Os rivais curitibanos ficaram em patamares parecidos com os de outras equipes com torcidas concentradas em determinadas regiões, como Vitória, Ceará e Fortaleza. Pior: ficaram atrás de times regionais que sequer disputam a Primeira Divisão do Brasileiro, situação de Bahia, Paysandu e Remo.
De acordo com o Datafolha, o levantamento foi realizado nos dias 14 e 15 de agosto deste ano, através de 2.771 entrevistas em 164 municípios nas seguintes unidades da Federação: São Paulo, Rio de Janeiro, Espírito Santo, Minas Gerais, Rio Grande do Sul, Santa Catarina, Paraná, Bahia, Alagoas, Sergipe, Ceará, Distrito Federal, Pernambuco, Paraíba, Rio Grande do Norte, Piauí, Maranhão, Goiás, Tocantins, Pará, Acre, Mato Grosso, Mato Grosso do Sul, Amazonas e Rondônia.

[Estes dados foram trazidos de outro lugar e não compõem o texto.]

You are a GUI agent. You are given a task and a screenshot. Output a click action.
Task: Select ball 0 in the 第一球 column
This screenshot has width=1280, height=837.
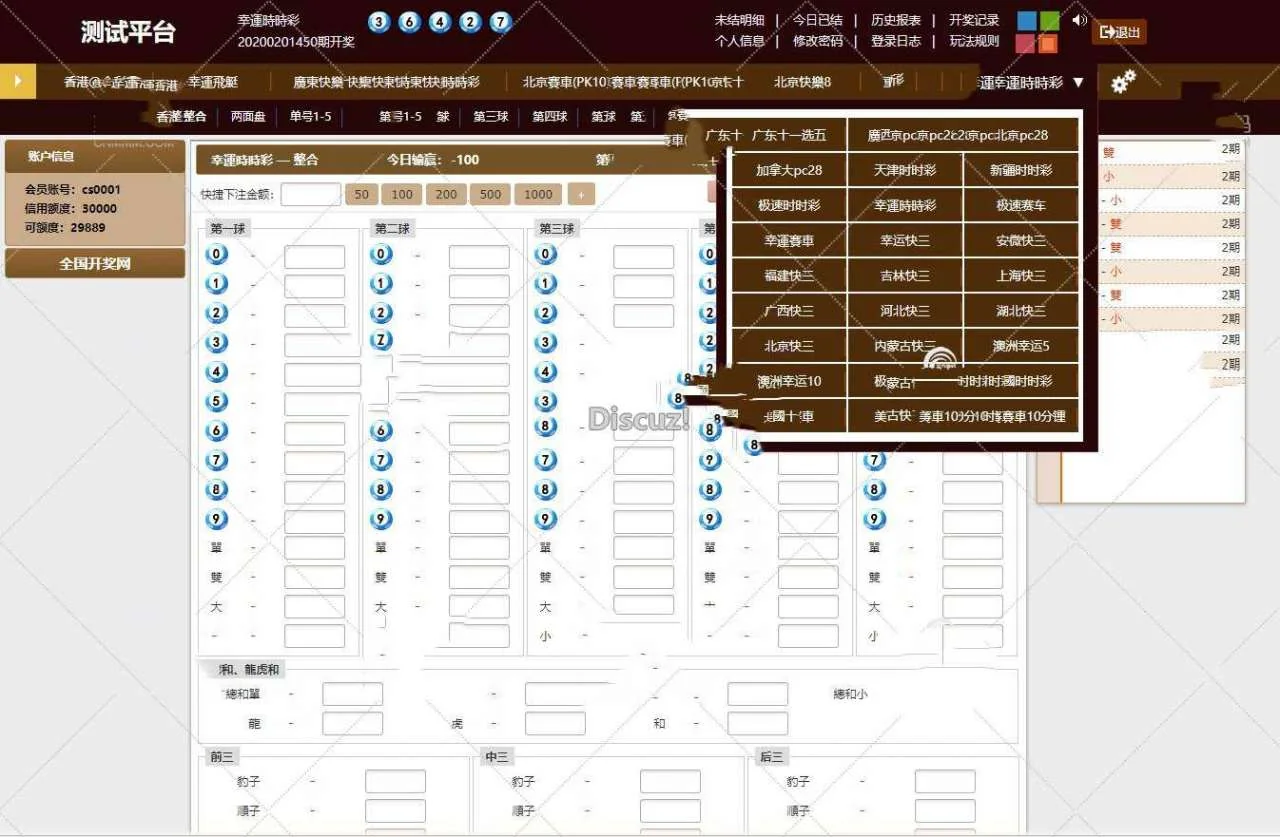(217, 255)
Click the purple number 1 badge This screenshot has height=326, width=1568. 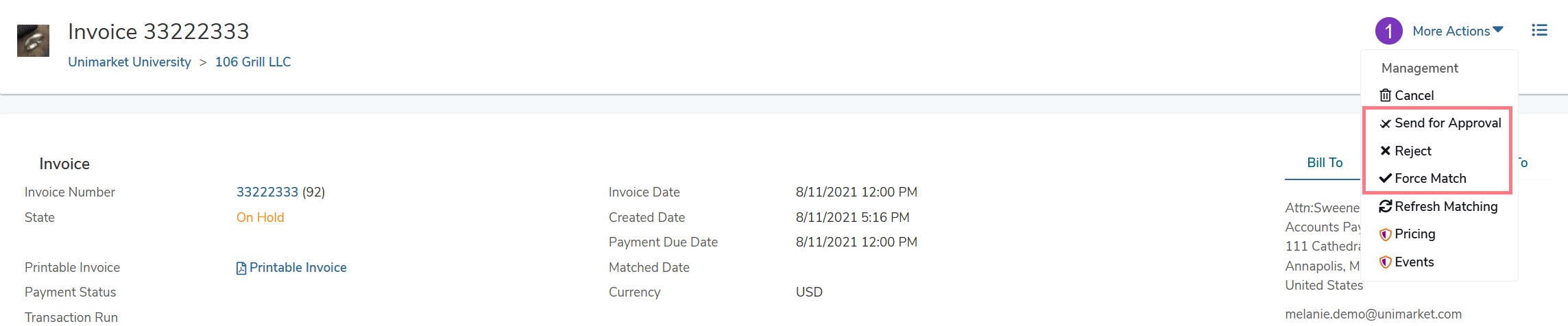point(1388,31)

O vice-presidente de futebol do Paraná Clube, José Domingos, acredita que a pesquisa do Datafolha reflete situações históricas. ''A realidade é simples: o futebol do Rio de Janeiro e de São Paulo dominou a divulgação em rádios, TVs e jornais durante muito tempo. Apenas recentemente os times paranaenses conseguiram algum destaque na mídia. Outra peculiaridade foi a colonização do Norte e do Oeste do Paraná, realizada respectivamente por paulistas e gaúchos, então as populações dessas regiões torcem para clubes daqueles Estados. Quer dizer, mesmo dentro do Paraná os clubes de Curitiba não têm torcida no Estado inteiro. Imagine fora daqui'', diz Domingos.

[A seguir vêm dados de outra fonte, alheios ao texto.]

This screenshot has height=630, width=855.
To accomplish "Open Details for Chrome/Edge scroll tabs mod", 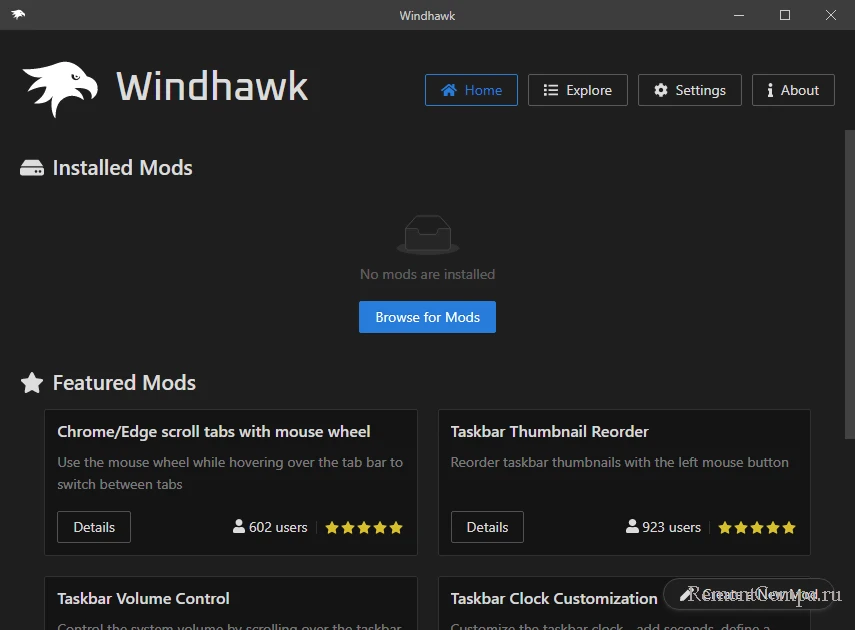I will pyautogui.click(x=94, y=527).
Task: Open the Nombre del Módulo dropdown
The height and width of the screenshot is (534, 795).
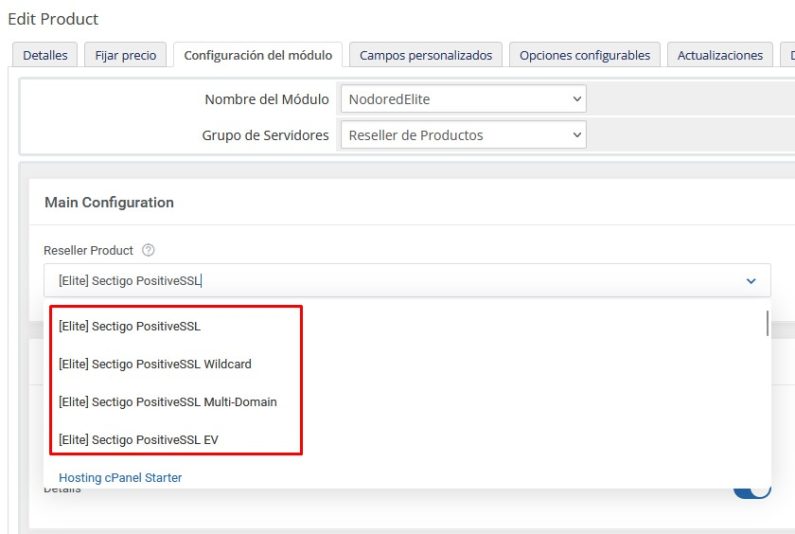Action: point(462,99)
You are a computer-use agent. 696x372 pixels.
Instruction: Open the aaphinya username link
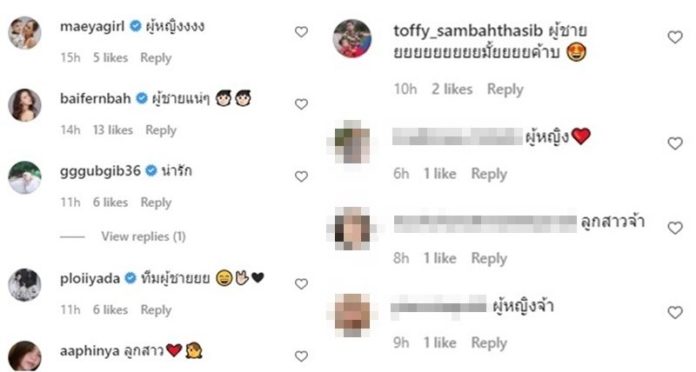90,351
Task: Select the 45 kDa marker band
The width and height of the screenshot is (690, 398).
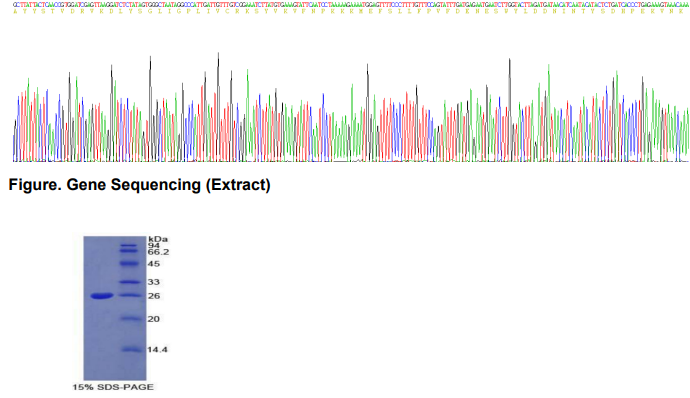Action: pyautogui.click(x=129, y=264)
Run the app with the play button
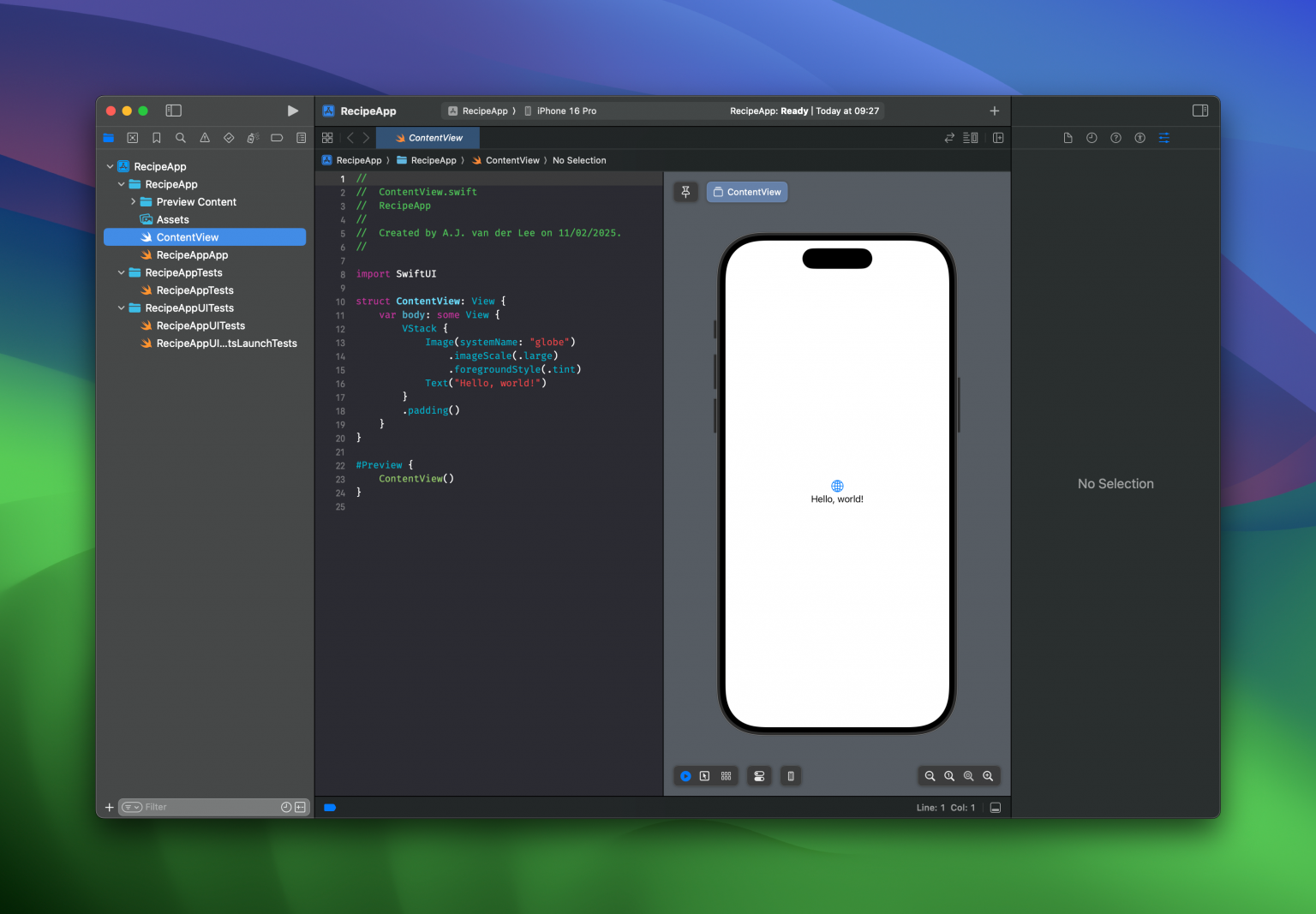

O comentarista esportivo Valmir Gomes, da rádio Banda B, explica que os times nortistas e nordestinos que ficaram na frente dos clubes curitibanos na pesquisa do Datafolha se beneficiam de circunstâncias regionais. ''Há mais rivalidade no futebol do Norte e do Nordeste do Brasil. Uma vez, fui participar da transmissão de um jogo entre Atlético Paranaense e Sport em Pernambuco. Reparei que toda vez que o (atacante atleticano) Oséas pegava na bola ele era vaiado. Perguntei o motivo e me disseram que ele era vaiado porque é baiano'', argumenta o comentarista.

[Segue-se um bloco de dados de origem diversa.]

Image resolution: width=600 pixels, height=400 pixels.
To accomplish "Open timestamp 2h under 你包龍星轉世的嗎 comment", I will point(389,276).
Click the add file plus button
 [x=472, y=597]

''O Bahia e o Sport, por exemplo, têm torcedores em todo o Nordeste. O Coritiba, o Atlético e o Paraná não conseguem ter torcedores em todo o território paranaense. A torcida daqui é muito fracionada devido à colonização. Esse fracionamento não aconteceu no Nordeste, no Rio Grande do Sul e em Minas Gerais. Além disso, o Paraná ainda é um Estado historicamente novo e com tradição pequena em termos de futebol'', afirma Gomes.
José Domingos acredita que aos poucos essa realidade deve mudar e os times de Curitiba devem atrair mais torcedores. ''Mesmo hoje, nas nossas viagens encontramos muitos torcedores com camisas do Paraná. Para angariar mais torcida, é importante fazer um trabalho de marketing, quando o time joga fora, distribuir brindes, camisas. Recentemente, o Paraná jogou em Uberlândia (MG) e o filho de um prefeito da região é paranista, sabe tudo do clube. Com o advento da internet, há possibilidade da juventude expandir os horizontes e torcer para os times daqui. Mas isso deve acontecer a longo prazo'', explica o dirigente paranista.